L’Organisation mondiale de la santé (OMS) a alerté mardi sur l’aggravation des risques sanitaires dans la bande de Ghaza, à l’approche de la saison des pluies, alors que la population continue de vivre dans des conditions extrêmement précaires, en raison de l’agression génocidaire sioniste en cours depuis le 7 octobre 2023. « Alors que nous ne parvenons pas toujours à fournir aux populations les composants « minimaux d’eau nécessaires, la qualité de l’eau et sa contamination un problème majeur », a déclaré, depuis la bande de Ghaza, lors d’un point de presse à Genève Reinhilde Van de Weerdt, représentante de l’OMS pour la Palestine.

Entre janvier et août de cette année, avec plus de 6.700 échantillons d’eau analysés, la contamination microbiologique a presque triplé, passant de moins de 6% en janvier à plus de 18% en août, selon l’OMS.

Cette situation s’est accompagnée d' »une hausse significative des cas de diarrhée aiguë au cours de la même période: leur nombre a presque doublé, passant d’environ 27.000 en mars à plus de 48.000 en août », a déclaré Mme Van de Weerdt.

Aujourd’hui « la saison des pluies et l’hiver approchent à grands pas. La grande majorité des habitants de Ghaza vit toujours dans des sites extrêmement surpeuplés, sous des tentes précaires », avec « des monticules de déchets atteignant plusieurs mètres de haut », at-elle encore alerté.

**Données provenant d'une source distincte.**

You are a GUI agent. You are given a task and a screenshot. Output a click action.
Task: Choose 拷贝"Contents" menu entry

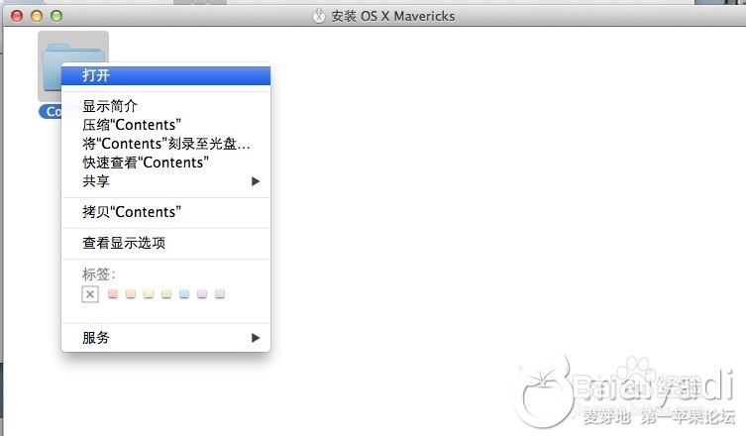pyautogui.click(x=131, y=212)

Selon elle, les pluies qui approchent entraîneront l’inondation des sites surpeuplés, et les eaux usées, les déchets et l’eau contaminée « se propageront dans les espaces mêmes où les habitants dorment, cuisinent et s’occupent de leurs enfants », aggravant le risque de maladies hydriques.

« Nous avons un besoin urgent de davantage d’abris permanents, d’un approvisionnement durable en eau – tant en quantité qu’en qualité – et de systèmes de gestion des déchets », ainsi que de fournitures de laboratoire pour confirmer rapidement les causes de maladies, a ajouté le responsable.

Or, souligne-t-elle, des fournitures essentielles de laboratoire et de diagnostic, notamment des réactives nécessaires aux analyses, ne sont toujours pas autorisées à entrer.

L’OMS réclame donc « l’entrée sans envoi et accélérée, à grande échelle, des médicaments et fournitures essentielles ».